Two letters were received from Gen. Lee to-day. Both came unsealed and open, an omission of his adjutant-general, Mason. The first inclines to the belief that Burnside intends to embark his army for the south side of James River, to operate probably in Eastern North Carolina.
The second, dated 17th inst. P.M., says the scouts report large masses advancing on Fredericksburg, and it may be Burnside's purpose to make that town his base of operations. (Perhaps for a pleasant excursion to Richmond.) Three brigades of the enemy had certainly marched to Fredericksburg. A division of Longstreet's corps were marched thither yesterday, 18th, at early dawn. Lee says if the reports of the scouts be confirmed, the entire corps will follow immediately. And he adds: “Before the enemy's trains can leave Fredericksburg (for Richmond) this whole army will be in position.” These letters were sent immediately to the President.
A letter from Gen. Holmes' calls for an immediate supply of funds ($24,000,000) for the trans-Mississippi Department. A letter from Gen. Pike says if Gen. Hindman (Ark.) is to control there, the Indian Country will be lost.
We shall soon have a solution of Burnside's intentions. Lee is in spirits. He knows Burnside can be easily beaten with greatly inferior numbers.
We hear of sanguinary acts in Missouri — ten men (civilians) being shot in retaliation for one killed by our rangers.
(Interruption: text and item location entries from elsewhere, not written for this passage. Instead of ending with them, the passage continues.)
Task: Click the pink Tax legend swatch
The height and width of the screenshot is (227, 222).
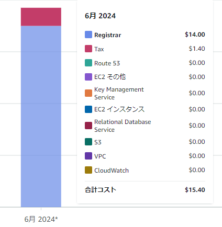Action: tap(88, 49)
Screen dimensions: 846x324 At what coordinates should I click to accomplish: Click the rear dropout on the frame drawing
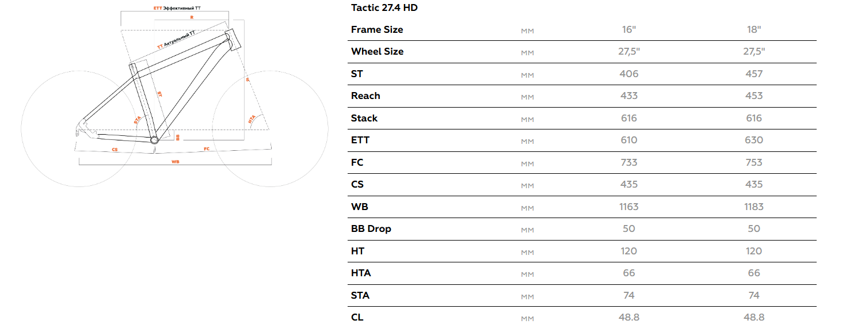(x=82, y=124)
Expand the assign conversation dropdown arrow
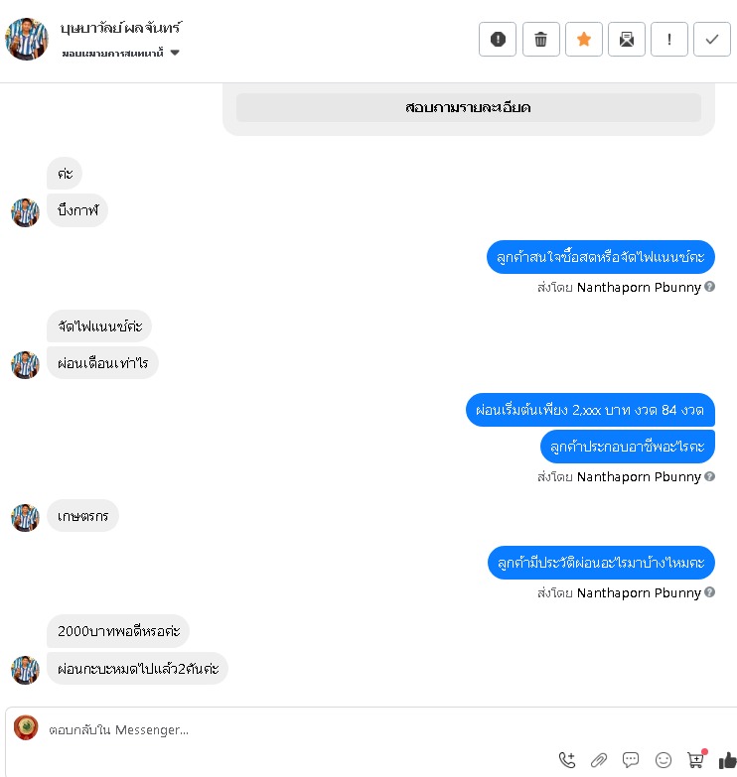The width and height of the screenshot is (737, 777). (175, 53)
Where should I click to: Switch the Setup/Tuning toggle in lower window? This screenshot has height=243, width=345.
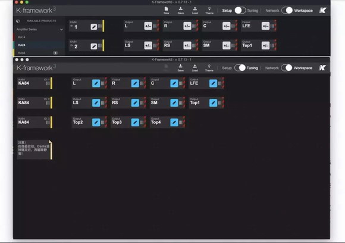(x=240, y=68)
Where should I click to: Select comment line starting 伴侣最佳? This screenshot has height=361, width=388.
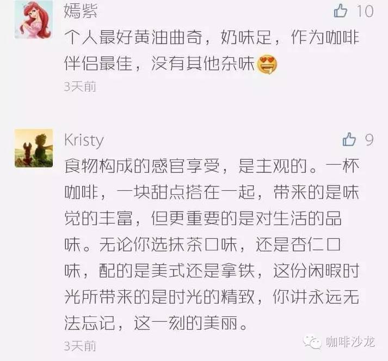[x=171, y=64]
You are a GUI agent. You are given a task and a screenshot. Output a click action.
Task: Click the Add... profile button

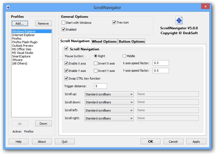tap(20, 24)
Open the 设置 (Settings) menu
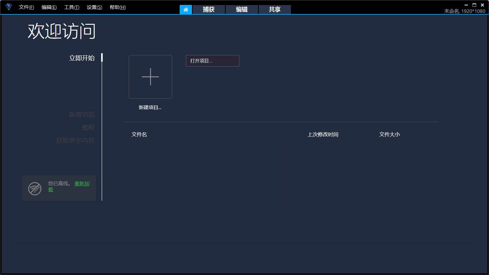 [94, 7]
These acts exasperate our people, and will stimulate them to a heroic defense.
The cars this afternoon from the vicinity of Fredericksburg were crowded with negroes, having bundles of clothing, etc., their owners sending them hither to escape the enemy. A frightened Jew, who came in the train, said there was an army of 100,000 near Fredericksburg, and we should hear more in a few days. I doubt it not.
Salt sold yesterday at auction for $1.10 per pound. Boots are now bringing $50 per pair; candles (tallow) 75 cts. per pound; butter $2.00 per pound. Clothing is almost unattainable. We are all looking shabby enough.
Mr. K., the young Chief of the Bureau, who came in with Mr. Randolph, declines the honor of going out with him, to the great chagrin of several anxious applicants. It is an office “for life.”
I shall despair of success unless the President puts a stop to Gen. Winder's passport operations, for, if the enemy be kept advised of our destitute condition, there will be no relaxation of efforts to subjugate us. And Europe, too, will refuse to recognize us. I believe there are traitors in high places here who encourage the belief in the North and in Europe that we must soon succumb. And some few of our influential great men might be disposed to favor reconstruction of the Union on the basis of the Democratic party which has just carried the elections in the North.
Everything depends upon the result of approaching military operations. If the enemy be defeated, and the Democrats of the North should call for a National Convention — but why anticipate?